- [Work to be completed] Copy out every row below word for word.
+++
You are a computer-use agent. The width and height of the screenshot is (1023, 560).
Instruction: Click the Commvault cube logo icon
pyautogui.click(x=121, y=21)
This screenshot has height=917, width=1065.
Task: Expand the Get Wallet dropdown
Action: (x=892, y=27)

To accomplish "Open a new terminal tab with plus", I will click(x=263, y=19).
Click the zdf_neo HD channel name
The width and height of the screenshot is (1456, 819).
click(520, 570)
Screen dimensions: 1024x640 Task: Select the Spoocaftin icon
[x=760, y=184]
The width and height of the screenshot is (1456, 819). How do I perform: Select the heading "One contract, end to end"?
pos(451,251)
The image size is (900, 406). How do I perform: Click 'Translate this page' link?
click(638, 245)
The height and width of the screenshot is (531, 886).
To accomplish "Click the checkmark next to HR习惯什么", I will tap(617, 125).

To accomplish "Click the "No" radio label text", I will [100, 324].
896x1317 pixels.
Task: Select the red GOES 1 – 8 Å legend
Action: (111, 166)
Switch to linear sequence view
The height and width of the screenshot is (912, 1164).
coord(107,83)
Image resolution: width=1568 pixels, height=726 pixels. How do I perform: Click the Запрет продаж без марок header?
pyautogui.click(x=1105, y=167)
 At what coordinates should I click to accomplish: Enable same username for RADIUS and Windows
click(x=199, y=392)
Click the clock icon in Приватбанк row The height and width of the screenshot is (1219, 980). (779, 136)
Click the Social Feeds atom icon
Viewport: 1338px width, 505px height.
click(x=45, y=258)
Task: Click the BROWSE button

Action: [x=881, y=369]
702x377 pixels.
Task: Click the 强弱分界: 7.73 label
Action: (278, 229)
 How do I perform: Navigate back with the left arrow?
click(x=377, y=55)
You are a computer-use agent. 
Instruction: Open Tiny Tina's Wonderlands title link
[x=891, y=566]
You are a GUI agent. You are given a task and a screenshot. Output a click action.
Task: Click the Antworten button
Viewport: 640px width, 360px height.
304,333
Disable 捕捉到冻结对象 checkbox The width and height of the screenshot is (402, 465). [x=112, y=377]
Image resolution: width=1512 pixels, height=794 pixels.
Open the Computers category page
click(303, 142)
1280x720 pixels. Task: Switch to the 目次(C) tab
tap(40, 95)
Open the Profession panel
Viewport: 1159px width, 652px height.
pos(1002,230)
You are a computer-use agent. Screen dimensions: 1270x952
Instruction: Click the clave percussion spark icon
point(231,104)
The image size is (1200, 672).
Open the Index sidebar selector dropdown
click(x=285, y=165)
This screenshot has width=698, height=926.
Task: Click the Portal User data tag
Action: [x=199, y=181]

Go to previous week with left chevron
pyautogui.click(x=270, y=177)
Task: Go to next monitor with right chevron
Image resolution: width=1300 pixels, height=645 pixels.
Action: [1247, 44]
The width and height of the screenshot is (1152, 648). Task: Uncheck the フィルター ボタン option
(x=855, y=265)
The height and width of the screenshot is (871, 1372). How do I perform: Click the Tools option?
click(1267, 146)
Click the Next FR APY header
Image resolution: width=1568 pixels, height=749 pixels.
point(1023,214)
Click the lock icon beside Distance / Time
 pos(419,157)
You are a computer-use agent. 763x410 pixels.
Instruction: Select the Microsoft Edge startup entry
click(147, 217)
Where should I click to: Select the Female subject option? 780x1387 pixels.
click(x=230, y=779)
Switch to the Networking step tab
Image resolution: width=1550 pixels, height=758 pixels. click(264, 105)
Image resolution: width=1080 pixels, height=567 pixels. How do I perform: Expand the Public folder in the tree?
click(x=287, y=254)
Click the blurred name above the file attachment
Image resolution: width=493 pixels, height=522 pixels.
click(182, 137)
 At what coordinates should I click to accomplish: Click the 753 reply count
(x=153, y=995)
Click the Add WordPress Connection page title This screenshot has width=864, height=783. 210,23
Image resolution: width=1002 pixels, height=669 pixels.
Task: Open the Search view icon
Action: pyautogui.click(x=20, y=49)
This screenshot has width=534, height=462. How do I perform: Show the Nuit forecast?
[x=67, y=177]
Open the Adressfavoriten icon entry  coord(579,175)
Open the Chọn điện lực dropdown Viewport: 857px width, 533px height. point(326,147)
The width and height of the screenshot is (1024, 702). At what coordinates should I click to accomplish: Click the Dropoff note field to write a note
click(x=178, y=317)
+++
- [Exercise answer]
You are a computer-use agent. The width and height of the screenshot is (1023, 560).
Instruction: Click the Commvault cube logo icon
pyautogui.click(x=121, y=21)
This screenshot has height=917, width=1065.
Task: Expand the Get Wallet dropdown
Action: (x=892, y=27)

To accomplish "Open a new terminal tab with plus", I will click(x=263, y=19).
Click the zdf_neo HD channel name
The width and height of the screenshot is (1456, 819).
click(520, 570)
Screen dimensions: 1024x640 Task: Select the Spoocaftin icon
[x=760, y=184]
The width and height of the screenshot is (1456, 819). How do I perform: Select the heading "One contract, end to end"?
pos(451,251)
The image size is (900, 406). How do I perform: Click 'Translate this page' link?
click(638, 245)
The height and width of the screenshot is (531, 886).
To accomplish "Click the checkmark next to HR习惯什么", I will tap(617, 125).

To accomplish "Click the "No" radio label text", I will [100, 324].
896x1317 pixels.
Task: Select the red GOES 1 – 8 Å legend
Action: (111, 166)
Switch to linear sequence view
The height and width of the screenshot is (912, 1164).
coord(107,83)
Image resolution: width=1568 pixels, height=726 pixels. How do I perform: Click the Запрет продаж без марок header?
pyautogui.click(x=1105, y=167)
 At what coordinates should I click to accomplish: Enable same username for RADIUS and Windows
click(x=199, y=392)
Click the clock icon in Приватбанк row The height and width of the screenshot is (1219, 980). (779, 136)
Click the Social Feeds atom icon
Viewport: 1338px width, 505px height.
click(x=45, y=258)
Task: Click the BROWSE button

Action: [x=881, y=369]
702x377 pixels.
Task: Click the 强弱分界: 7.73 label
Action: (278, 229)
 How do I perform: Navigate back with the left arrow?
click(x=377, y=55)
You are a computer-use agent. 
Instruction: Open Tiny Tina's Wonderlands title link
[x=891, y=566]
You are a GUI agent. You are given a task and a screenshot. Output a click action.
Task: Click the Antworten button
Viewport: 640px width, 360px height.
304,333
Disable 捕捉到冻结对象 checkbox The width and height of the screenshot is (402, 465). [x=112, y=377]
Image resolution: width=1512 pixels, height=794 pixels.
Open the Computers category page
click(303, 142)
1280x720 pixels. Task: Switch to the 目次(C) tab
tap(40, 95)
Open the Profession panel
Viewport: 1159px width, 652px height.
pos(1002,230)
You are a computer-use agent. Screen dimensions: 1270x952
Instruction: Click the clave percussion spark icon
point(231,104)
The image size is (1200, 672).
Open the Index sidebar selector dropdown
click(x=285, y=165)
This screenshot has width=698, height=926.
Task: Click the Portal User data tag
Action: [x=199, y=181]

Go to previous week with left chevron
pyautogui.click(x=270, y=177)
Task: Go to next monitor with right chevron
Image resolution: width=1300 pixels, height=645 pixels.
Action: [1247, 44]
The width and height of the screenshot is (1152, 648). Task: Uncheck the フィルター ボタン option
(x=855, y=265)
The height and width of the screenshot is (871, 1372). How do I perform: Click the Tools option?
click(1267, 146)
Click the Next FR APY header
Image resolution: width=1568 pixels, height=749 pixels.
point(1023,214)
Click the lock icon beside Distance / Time
 pos(419,157)
You are a computer-use agent. 763x410 pixels.
Instruction: Select the Microsoft Edge startup entry
click(147, 217)
Where should I click to: Select the Female subject option? 780x1387 pixels.
click(x=230, y=779)
Switch to the Networking step tab
Image resolution: width=1550 pixels, height=758 pixels. click(264, 105)
Image resolution: width=1080 pixels, height=567 pixels. How do I perform: Expand the Public folder in the tree?
click(x=287, y=254)
Click the blurred name above the file attachment
Image resolution: width=493 pixels, height=522 pixels.
click(182, 137)
 At what coordinates should I click to accomplish: Click the 753 reply count
(x=153, y=995)
Click the Add WordPress Connection page title This screenshot has width=864, height=783. 210,23
Image resolution: width=1002 pixels, height=669 pixels.
Task: Open the Search view icon
Action: pyautogui.click(x=20, y=49)
This screenshot has width=534, height=462. How do I perform: Show the Nuit forecast?
[x=67, y=177]
Open the Adressfavoriten icon entry  coord(579,175)
Open the Chọn điện lực dropdown Viewport: 857px width, 533px height. point(326,147)
The width and height of the screenshot is (1024, 702). At what coordinates should I click to accomplish: Click the Dropoff note field to write a note
click(x=178, y=317)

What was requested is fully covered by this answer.